The argument for not returning Elian to Cuba is grounded in the contention that, as a totalitarian communist regime, we would be returning Elian to a life that is tantamount to slavery. In Cuba, as in other communist regimes, property is owned by the state. You work for the state and keep only what the state allows you to keep. You speak what the state tells you to speak. You do what the state tells you to do. If you try to leave that condition of virtual slavery, you do so at great peril, as those gunned down in 1994 by Fidel Castro's police while trying to leave discovered. The victims' families were not even allowed to bury the bodies.
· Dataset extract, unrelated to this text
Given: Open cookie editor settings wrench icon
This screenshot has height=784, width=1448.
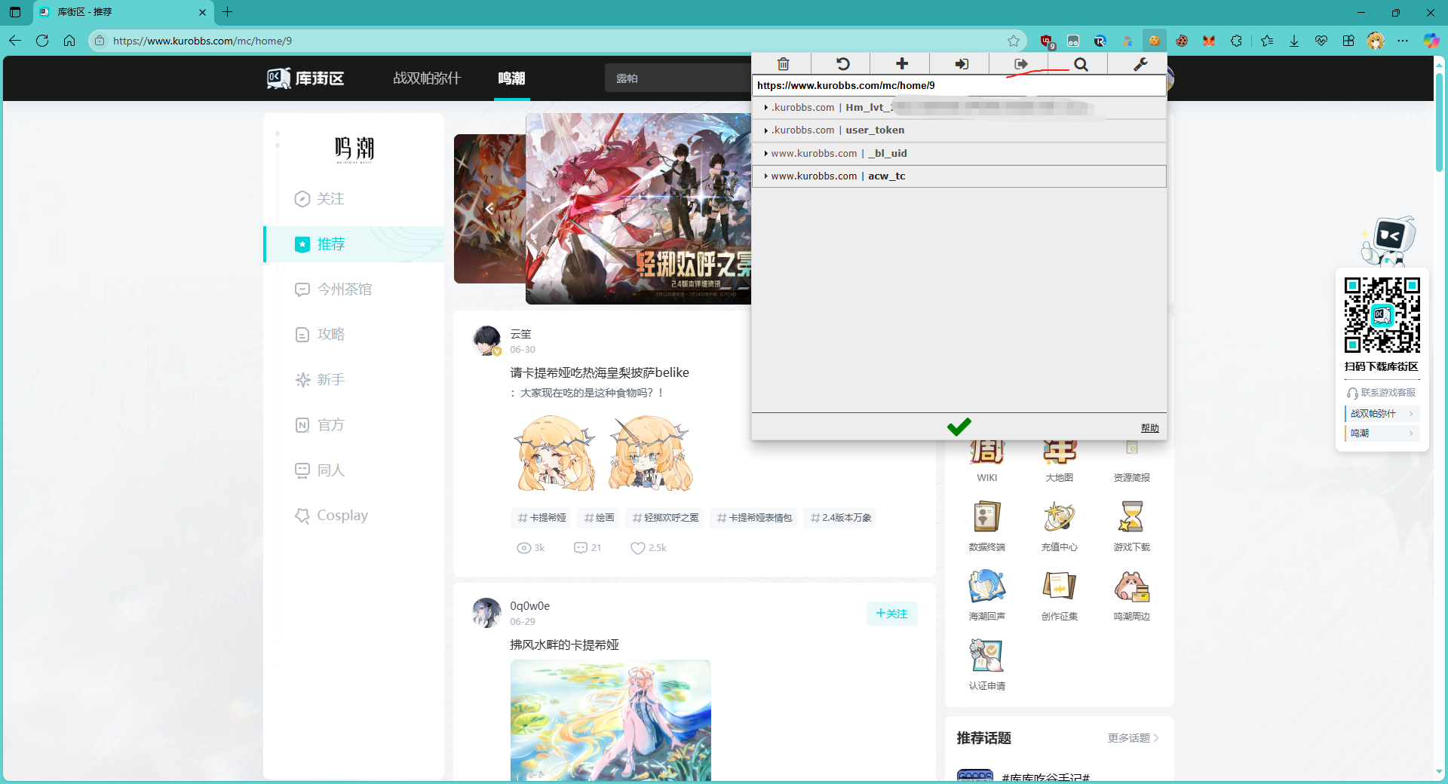Looking at the screenshot, I should [x=1140, y=64].
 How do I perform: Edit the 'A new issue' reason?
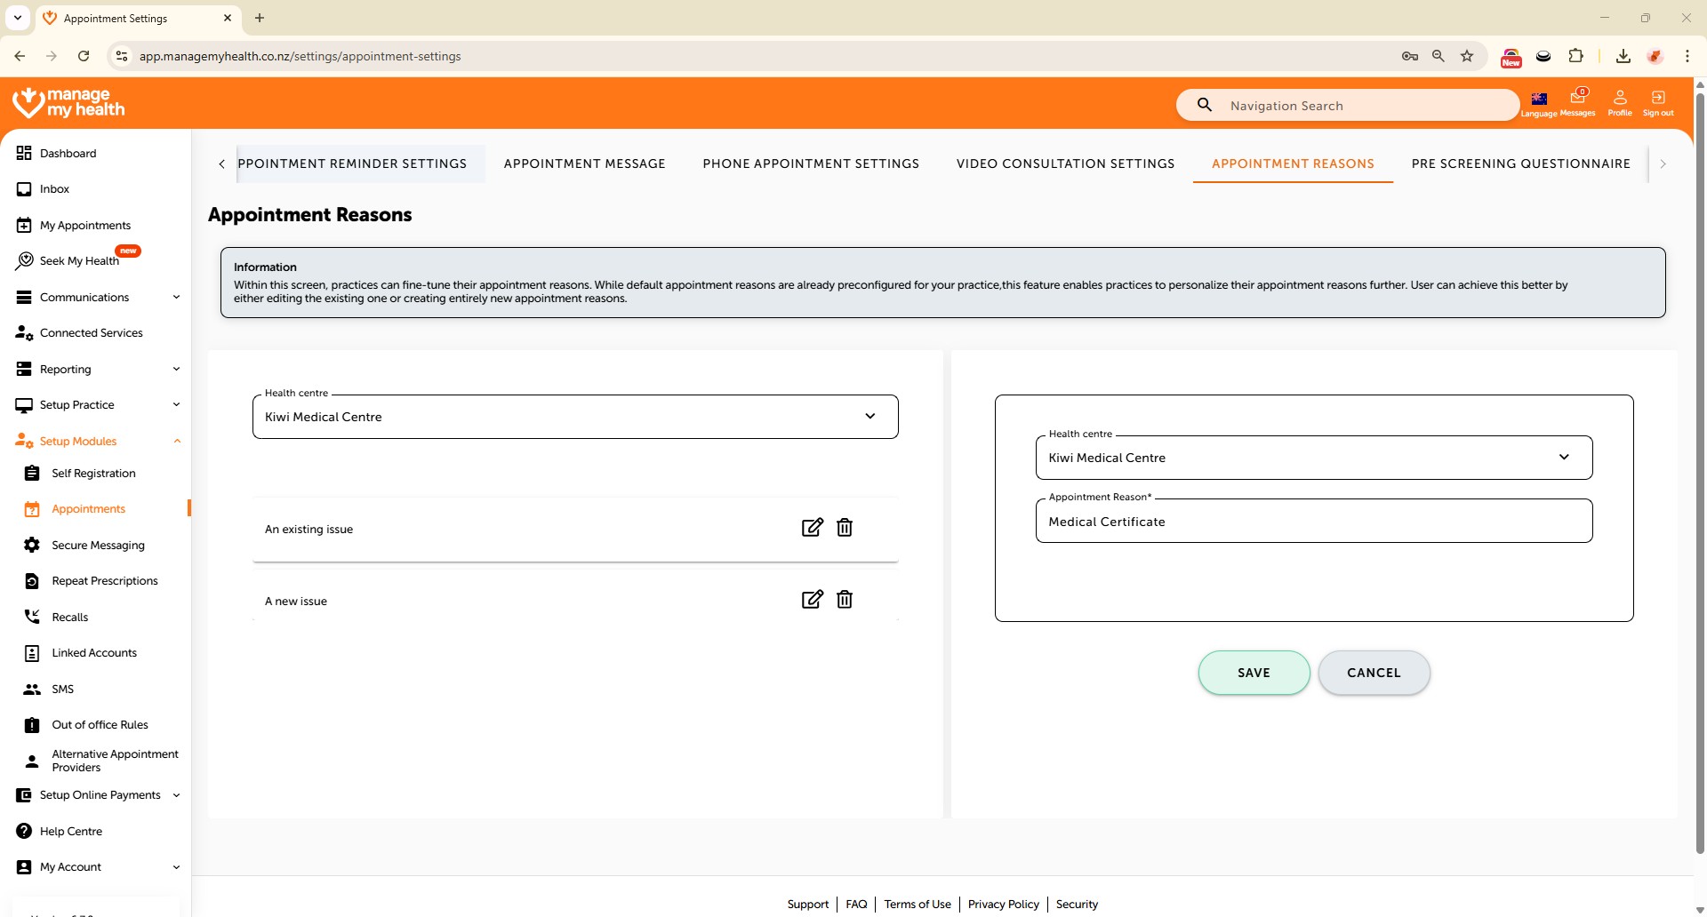[812, 600]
Elian's case is therefore not primarily about parental rights — it is about the nature of communist Cuba. As Mackubin Owens, professor of strategy and force planning at the Naval War College, has pointed out, parental rights exist under the Cuban constitution "only as long as their influence does not go against the political objectives of the State." In Cuba, Castro, not Juan Migeul Gonzalez, is the only "daddy" who has any authority over Elian.

If Cuba is thus equivalent to slavery, we as a free people not only have no duty to return Elian to Cuba, we have a legal and moral obligation not to return him. Since at least the time of William Blackstone, the common law and law of nations have held that slaves escaping from the jurisdiction of their enslavement into free territory were deemed to be free and were not returned to the state of their slavery. That was true whether or not the slave was an adult or a child, and in the case of the latter, inquiries were not made into the wishes of the slave father remaining behind in slavery.
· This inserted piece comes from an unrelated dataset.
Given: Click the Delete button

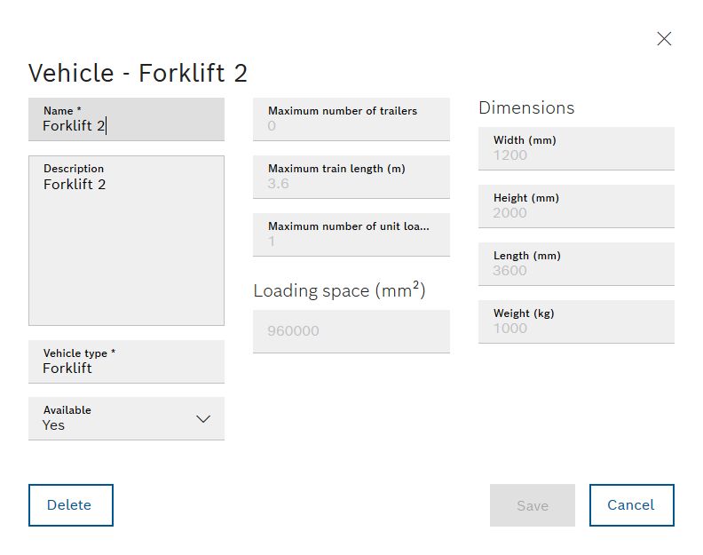Looking at the screenshot, I should click(x=71, y=505).
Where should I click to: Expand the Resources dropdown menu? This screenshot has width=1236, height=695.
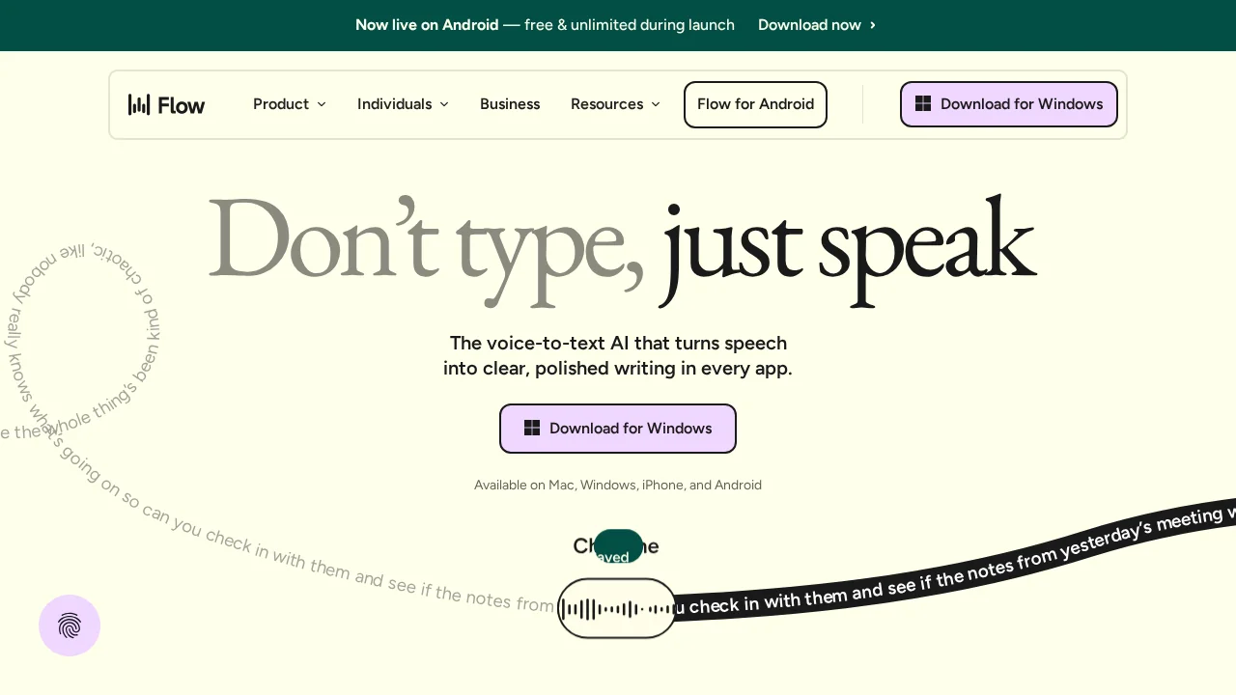coord(615,104)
The correct inquiry, therefore, is not whether Elian's father wishes for Elian to stay in the U.S. or return to Cuba, but whether the Cuban regime is tantamount to slavery. If it is the latter, then the case for recognizing Elian's freedom is compelling. That was, ultimately, the very inquiry being undertaken by the courts hearing Elian's challenge to the Clinton administration's decision not to hear Elian's application for asylum. In that litigation, the Clinton Justice Department asked for a court order directing Elian's Miami relatives — relatives who had been given temporary custody of Elian by the INS — to turn Elian over to immigration officials. The court denied the government's request. So Reno took the law into her own hands, obtained a search warrant (not an arrest warrant), and treating Elian as property — just as the Cuban government treats him — seized him screaming from the arms of his relatives.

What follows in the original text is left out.